----- DATA RECORDS

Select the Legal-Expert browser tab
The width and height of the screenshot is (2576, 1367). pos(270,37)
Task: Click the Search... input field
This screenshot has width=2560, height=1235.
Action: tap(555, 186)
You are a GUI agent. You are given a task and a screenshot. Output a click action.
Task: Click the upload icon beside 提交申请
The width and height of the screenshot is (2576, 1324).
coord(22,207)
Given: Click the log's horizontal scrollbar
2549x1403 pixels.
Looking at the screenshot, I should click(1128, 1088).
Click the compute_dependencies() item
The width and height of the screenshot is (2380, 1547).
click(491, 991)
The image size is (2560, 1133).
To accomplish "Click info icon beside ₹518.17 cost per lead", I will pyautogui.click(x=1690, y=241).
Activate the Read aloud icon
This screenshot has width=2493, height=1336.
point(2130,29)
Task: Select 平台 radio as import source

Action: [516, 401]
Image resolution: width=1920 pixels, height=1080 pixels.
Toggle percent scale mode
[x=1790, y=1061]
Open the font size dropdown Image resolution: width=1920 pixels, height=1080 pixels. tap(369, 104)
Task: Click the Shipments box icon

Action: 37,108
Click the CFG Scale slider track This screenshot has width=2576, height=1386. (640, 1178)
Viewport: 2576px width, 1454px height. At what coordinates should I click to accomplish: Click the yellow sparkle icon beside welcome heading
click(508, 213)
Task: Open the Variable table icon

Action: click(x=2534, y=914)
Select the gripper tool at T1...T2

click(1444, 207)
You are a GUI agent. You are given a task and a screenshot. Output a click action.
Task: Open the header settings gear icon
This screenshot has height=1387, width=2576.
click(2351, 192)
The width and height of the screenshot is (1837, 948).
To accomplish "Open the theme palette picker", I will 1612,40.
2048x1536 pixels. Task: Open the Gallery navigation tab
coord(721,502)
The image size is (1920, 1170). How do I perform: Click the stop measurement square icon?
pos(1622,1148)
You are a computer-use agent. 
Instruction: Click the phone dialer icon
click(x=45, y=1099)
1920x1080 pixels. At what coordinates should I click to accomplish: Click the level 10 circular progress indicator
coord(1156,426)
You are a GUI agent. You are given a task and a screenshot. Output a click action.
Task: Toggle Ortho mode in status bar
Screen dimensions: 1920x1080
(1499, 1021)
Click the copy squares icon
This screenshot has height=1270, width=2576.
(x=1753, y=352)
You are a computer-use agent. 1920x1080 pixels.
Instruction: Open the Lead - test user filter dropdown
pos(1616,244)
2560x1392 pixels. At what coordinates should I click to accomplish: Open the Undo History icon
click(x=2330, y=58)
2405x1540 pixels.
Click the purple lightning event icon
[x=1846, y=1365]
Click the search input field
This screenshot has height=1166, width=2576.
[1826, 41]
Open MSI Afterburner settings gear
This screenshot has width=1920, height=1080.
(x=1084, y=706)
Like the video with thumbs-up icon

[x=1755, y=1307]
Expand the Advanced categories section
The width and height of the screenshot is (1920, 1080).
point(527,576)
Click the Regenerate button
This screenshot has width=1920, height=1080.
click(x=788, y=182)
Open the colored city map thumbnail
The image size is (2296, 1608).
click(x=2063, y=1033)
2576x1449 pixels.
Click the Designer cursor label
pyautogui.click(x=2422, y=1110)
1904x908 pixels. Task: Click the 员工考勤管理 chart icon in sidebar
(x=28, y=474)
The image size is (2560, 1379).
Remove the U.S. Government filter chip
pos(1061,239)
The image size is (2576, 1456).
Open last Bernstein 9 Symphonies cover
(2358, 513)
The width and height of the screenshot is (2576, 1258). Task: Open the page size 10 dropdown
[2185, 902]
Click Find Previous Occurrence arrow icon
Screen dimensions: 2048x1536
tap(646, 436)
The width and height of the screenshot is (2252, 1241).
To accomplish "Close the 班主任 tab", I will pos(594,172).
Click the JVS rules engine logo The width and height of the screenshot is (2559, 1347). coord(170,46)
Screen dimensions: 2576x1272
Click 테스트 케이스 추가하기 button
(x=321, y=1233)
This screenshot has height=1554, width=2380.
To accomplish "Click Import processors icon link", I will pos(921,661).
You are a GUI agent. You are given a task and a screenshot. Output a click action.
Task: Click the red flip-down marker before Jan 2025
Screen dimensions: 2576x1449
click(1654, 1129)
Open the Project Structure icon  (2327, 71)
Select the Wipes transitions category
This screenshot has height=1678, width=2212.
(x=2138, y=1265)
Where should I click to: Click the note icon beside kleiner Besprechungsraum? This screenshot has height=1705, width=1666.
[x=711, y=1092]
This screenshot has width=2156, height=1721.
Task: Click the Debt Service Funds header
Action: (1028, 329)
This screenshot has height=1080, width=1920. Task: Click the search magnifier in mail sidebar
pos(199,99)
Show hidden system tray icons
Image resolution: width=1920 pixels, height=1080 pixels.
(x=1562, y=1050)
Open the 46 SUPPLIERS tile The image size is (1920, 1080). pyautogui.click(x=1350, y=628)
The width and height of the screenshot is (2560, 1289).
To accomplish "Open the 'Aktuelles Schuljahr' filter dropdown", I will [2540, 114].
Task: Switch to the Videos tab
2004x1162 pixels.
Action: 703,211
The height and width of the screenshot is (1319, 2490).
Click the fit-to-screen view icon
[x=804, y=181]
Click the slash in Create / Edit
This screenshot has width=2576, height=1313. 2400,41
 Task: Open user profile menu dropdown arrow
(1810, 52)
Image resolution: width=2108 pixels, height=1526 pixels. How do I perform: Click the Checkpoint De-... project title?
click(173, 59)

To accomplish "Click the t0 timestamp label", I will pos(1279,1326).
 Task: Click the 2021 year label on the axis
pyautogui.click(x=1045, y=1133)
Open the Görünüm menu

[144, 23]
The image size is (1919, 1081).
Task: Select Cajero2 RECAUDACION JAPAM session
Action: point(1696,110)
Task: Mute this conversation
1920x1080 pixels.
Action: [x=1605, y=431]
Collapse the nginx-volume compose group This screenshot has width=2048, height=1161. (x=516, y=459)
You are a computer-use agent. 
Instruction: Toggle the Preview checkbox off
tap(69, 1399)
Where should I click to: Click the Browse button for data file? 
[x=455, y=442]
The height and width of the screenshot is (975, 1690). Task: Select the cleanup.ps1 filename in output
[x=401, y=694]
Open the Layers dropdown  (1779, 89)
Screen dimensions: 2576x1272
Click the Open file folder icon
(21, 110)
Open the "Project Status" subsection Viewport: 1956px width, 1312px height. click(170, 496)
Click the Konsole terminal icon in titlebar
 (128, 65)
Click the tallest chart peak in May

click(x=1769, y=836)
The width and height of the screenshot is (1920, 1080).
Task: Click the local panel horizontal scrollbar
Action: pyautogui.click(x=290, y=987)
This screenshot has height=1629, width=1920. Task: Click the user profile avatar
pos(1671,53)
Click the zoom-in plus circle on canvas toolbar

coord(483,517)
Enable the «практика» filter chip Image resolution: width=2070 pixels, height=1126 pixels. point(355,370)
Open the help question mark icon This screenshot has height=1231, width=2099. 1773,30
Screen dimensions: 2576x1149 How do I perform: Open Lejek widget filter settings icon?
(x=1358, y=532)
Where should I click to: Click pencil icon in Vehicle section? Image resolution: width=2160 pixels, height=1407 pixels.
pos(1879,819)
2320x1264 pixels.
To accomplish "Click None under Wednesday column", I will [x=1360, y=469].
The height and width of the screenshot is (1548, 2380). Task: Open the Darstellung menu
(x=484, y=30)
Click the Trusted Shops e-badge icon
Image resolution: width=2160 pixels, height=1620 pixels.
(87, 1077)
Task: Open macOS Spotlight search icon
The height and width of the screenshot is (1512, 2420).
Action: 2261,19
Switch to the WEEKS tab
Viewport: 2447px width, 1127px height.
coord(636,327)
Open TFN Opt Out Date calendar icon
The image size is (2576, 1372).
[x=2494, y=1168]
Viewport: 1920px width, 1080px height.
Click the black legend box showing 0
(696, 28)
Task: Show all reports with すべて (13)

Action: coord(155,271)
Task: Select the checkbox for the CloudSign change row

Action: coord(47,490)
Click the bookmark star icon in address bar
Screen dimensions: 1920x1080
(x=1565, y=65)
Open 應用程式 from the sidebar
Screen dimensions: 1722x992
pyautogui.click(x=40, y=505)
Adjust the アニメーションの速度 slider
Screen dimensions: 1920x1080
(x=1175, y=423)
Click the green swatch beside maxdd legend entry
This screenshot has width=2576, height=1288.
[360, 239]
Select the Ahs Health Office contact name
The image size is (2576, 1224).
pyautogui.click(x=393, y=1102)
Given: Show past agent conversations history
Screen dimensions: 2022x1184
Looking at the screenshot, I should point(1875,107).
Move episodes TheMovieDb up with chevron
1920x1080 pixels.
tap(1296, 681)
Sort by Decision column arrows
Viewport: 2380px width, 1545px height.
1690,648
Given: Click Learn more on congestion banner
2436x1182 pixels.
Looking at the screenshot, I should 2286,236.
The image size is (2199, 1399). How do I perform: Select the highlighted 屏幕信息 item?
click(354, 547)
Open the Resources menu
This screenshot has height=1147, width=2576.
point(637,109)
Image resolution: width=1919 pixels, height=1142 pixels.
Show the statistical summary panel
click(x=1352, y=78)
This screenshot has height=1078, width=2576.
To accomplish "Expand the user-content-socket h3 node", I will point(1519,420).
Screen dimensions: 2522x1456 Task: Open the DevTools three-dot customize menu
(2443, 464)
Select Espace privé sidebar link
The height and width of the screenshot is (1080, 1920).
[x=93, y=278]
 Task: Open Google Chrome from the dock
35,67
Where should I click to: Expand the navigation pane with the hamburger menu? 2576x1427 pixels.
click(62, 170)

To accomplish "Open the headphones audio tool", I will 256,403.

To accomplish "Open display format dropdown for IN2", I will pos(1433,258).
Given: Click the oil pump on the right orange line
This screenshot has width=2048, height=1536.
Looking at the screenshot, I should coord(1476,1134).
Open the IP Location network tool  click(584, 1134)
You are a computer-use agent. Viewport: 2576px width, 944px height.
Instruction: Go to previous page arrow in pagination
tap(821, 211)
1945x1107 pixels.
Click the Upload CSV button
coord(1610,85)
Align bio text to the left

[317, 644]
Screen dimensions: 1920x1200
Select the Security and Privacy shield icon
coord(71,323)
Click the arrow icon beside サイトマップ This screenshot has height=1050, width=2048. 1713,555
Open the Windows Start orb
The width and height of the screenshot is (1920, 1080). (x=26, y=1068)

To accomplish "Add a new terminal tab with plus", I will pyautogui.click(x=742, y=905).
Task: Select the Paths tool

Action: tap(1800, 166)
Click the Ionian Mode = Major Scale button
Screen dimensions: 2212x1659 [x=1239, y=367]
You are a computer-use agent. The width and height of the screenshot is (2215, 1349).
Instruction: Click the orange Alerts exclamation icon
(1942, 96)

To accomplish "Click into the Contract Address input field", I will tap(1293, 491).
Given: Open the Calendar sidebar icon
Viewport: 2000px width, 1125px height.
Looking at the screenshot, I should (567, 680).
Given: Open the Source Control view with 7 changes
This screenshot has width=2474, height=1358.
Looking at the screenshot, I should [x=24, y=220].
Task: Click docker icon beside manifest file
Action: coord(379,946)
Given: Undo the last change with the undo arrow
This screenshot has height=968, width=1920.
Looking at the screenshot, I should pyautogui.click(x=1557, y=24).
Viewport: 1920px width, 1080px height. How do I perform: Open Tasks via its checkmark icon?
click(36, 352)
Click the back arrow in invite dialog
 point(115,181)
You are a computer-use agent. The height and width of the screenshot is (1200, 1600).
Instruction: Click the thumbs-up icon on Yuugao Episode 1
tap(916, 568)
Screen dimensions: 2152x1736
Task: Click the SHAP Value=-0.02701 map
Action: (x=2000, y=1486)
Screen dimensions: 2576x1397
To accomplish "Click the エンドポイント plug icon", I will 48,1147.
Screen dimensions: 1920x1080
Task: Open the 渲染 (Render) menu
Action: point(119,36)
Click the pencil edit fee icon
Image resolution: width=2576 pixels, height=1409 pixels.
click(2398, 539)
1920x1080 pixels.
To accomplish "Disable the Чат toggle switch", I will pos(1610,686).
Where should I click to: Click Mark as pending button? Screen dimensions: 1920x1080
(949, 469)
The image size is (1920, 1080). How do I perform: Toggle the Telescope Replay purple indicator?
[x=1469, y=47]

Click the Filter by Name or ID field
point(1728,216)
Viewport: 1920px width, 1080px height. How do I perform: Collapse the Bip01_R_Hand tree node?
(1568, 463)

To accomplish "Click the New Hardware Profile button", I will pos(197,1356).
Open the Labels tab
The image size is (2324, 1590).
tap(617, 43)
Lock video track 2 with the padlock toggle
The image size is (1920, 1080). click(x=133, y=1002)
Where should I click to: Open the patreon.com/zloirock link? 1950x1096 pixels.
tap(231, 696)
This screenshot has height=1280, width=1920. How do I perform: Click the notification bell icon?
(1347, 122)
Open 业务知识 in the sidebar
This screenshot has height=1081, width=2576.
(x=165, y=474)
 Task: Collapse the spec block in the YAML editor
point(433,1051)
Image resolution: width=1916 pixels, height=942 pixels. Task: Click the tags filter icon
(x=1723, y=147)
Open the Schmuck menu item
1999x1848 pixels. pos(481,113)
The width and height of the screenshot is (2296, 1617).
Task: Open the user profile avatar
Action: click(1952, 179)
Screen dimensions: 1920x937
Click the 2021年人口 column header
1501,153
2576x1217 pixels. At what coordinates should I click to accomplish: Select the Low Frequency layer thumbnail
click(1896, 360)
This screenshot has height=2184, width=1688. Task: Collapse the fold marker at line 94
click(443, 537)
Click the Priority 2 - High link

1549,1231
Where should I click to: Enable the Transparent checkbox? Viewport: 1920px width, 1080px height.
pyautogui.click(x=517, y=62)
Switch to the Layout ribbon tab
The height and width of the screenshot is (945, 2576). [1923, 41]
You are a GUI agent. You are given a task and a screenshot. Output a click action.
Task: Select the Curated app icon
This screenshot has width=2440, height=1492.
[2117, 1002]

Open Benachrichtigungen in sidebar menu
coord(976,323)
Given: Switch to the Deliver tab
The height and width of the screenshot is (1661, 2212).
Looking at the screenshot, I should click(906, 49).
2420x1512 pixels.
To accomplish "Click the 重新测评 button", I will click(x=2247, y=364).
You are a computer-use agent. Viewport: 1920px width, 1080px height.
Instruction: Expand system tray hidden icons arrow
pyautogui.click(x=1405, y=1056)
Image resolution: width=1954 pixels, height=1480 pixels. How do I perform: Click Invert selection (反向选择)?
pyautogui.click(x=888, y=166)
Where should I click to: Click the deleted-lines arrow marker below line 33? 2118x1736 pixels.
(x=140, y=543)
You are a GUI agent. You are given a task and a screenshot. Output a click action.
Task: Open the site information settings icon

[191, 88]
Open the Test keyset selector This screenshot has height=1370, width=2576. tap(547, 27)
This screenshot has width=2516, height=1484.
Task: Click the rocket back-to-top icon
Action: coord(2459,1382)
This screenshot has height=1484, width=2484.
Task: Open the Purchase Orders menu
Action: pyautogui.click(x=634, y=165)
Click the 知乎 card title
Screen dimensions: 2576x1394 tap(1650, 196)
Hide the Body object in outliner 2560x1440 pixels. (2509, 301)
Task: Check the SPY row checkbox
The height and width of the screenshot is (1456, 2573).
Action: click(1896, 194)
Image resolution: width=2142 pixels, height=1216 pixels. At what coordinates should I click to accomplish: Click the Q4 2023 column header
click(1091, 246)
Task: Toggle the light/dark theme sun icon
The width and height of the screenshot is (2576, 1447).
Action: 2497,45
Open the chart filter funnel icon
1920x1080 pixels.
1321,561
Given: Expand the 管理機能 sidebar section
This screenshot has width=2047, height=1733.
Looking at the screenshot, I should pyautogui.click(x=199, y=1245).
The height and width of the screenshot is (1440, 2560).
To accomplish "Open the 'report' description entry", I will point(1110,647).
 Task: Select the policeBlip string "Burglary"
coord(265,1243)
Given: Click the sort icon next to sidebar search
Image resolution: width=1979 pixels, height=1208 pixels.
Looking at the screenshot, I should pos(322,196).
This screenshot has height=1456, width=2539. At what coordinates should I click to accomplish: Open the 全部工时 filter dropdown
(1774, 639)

----------

**PROBLEM**
Using the records above, copy every line that has the word "slider" in it.

**REPLY TO THE TASK**
Click the CFG Scale slider track This screenshot has width=2576, height=1386. (640, 1178)
Adjust the アニメーションの速度 slider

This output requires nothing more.